WHAT IS REQUIRED: Your answer should be the exact lines of the data below from the one containing "The image size is (650, 365)." through the one containing "Photos from the"; please include nothing else.
╔══
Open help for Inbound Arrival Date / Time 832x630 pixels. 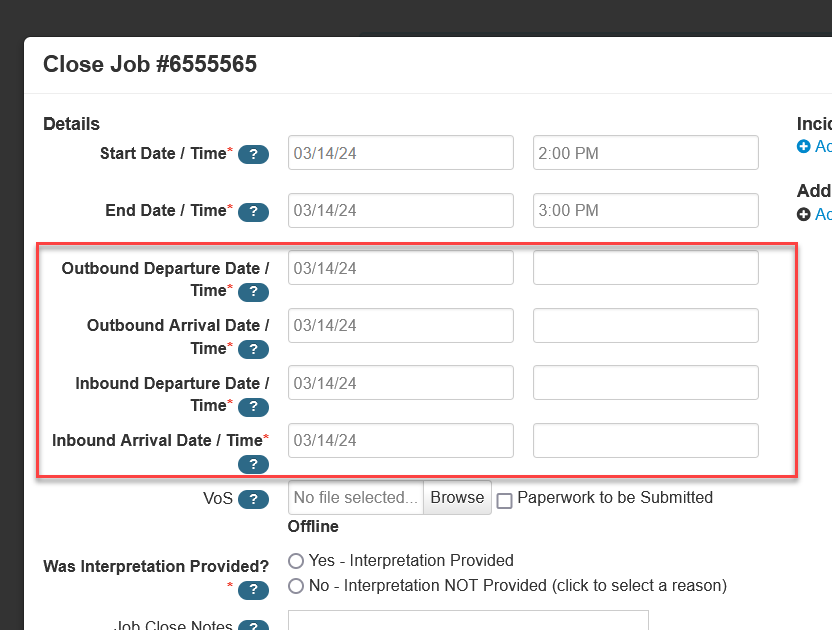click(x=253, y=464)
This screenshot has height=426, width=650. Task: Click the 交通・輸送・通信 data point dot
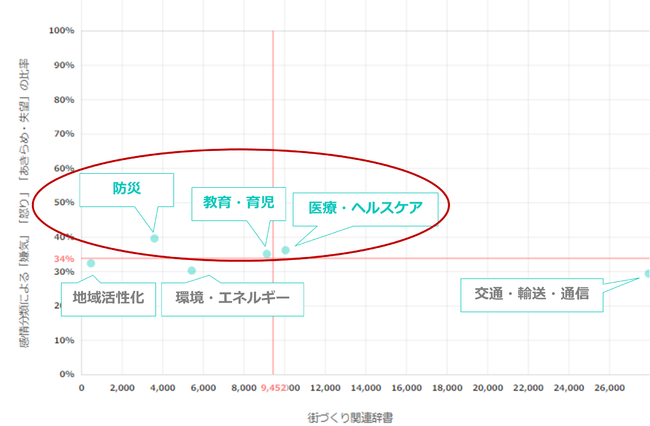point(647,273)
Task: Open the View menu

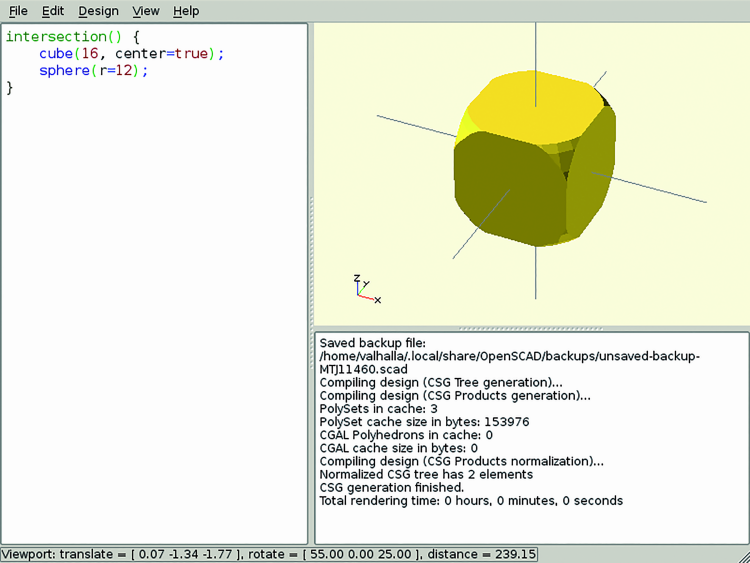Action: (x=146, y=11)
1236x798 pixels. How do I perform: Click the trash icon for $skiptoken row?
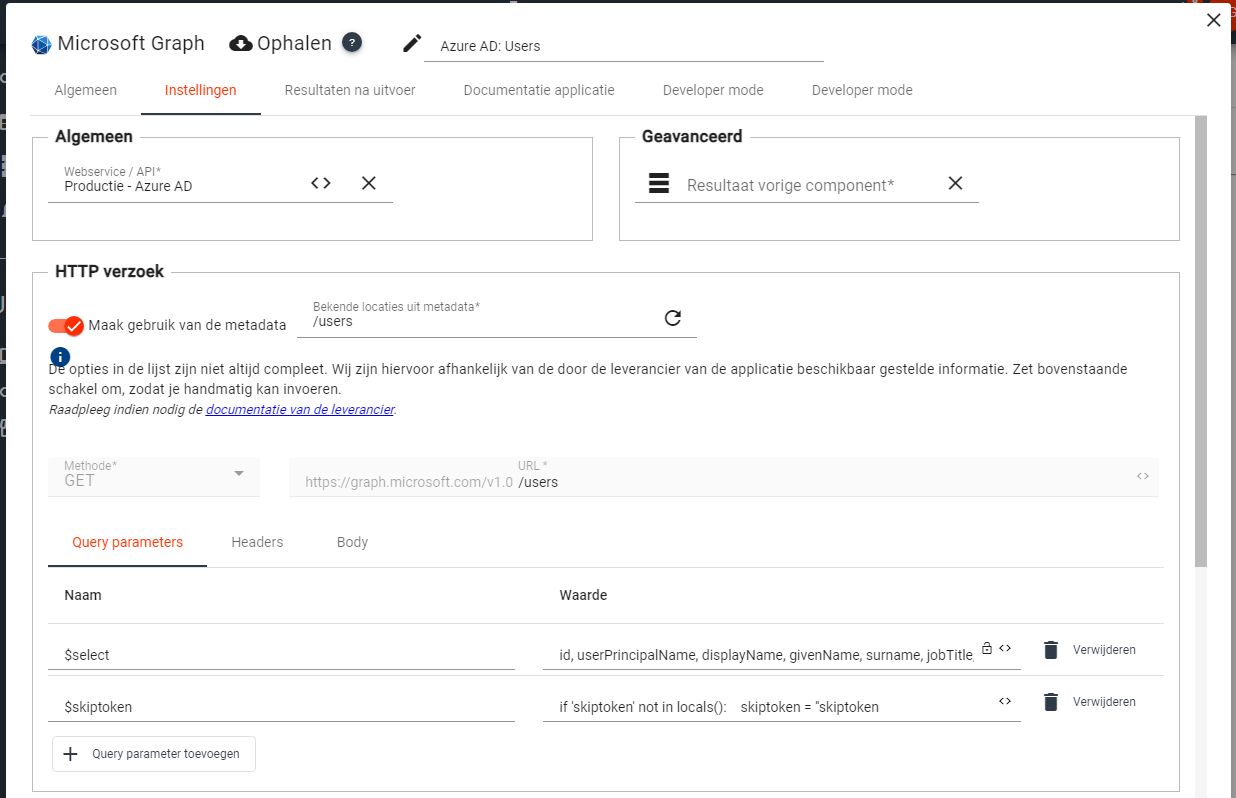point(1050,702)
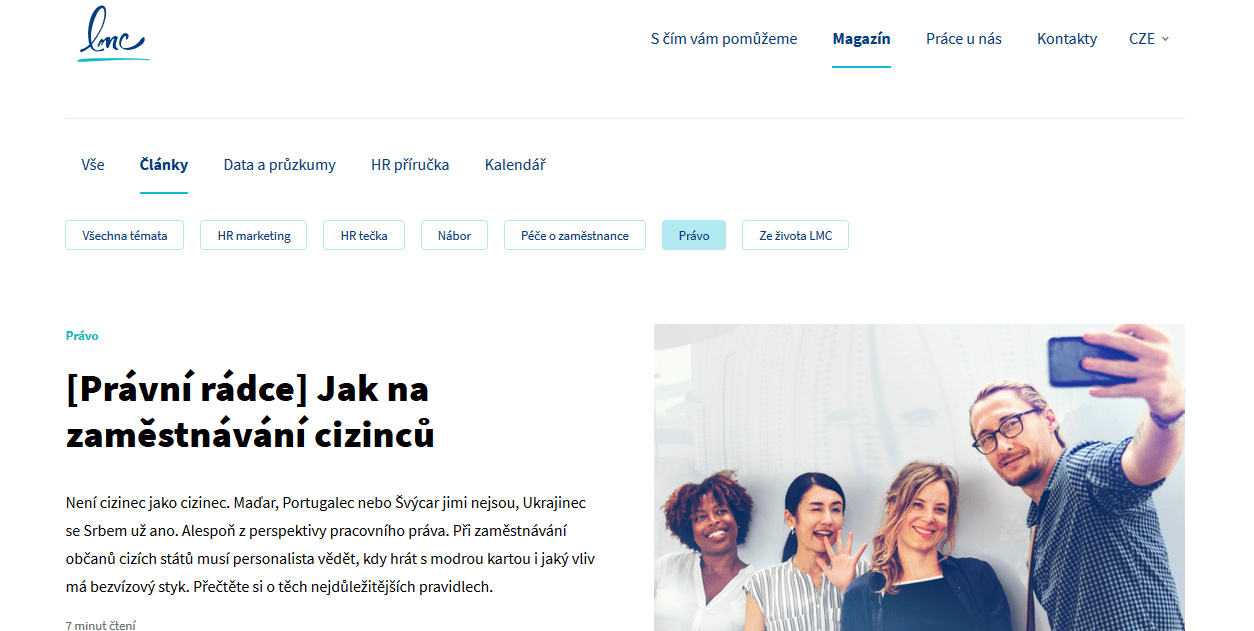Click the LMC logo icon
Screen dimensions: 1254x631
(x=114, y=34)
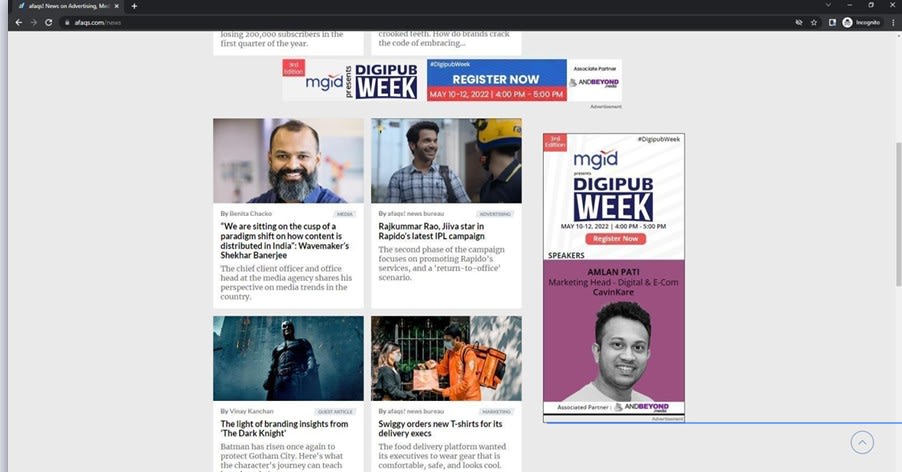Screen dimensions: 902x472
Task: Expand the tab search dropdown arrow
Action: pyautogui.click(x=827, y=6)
╚══
╔══
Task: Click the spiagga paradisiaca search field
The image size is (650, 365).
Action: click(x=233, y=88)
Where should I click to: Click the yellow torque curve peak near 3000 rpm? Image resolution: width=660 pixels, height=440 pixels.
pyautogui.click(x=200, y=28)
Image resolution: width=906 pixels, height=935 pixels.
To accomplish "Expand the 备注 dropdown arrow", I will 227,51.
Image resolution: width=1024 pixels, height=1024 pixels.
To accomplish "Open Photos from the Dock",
╚══
TASK ANSWER:
The image size is (650, 365).
Action: click(x=233, y=88)
Where should I click to: Click the yellow torque curve peak near 3000 rpm? Image resolution: width=660 pixels, height=440 pixels.
pyautogui.click(x=200, y=28)
Image resolution: width=906 pixels, height=935 pixels.
To accomplish "Expand the 备注 dropdown arrow", I will 227,51.
Image resolution: width=1024 pixels, height=1024 pixels.
To accomplish "Open Photos from the Dock",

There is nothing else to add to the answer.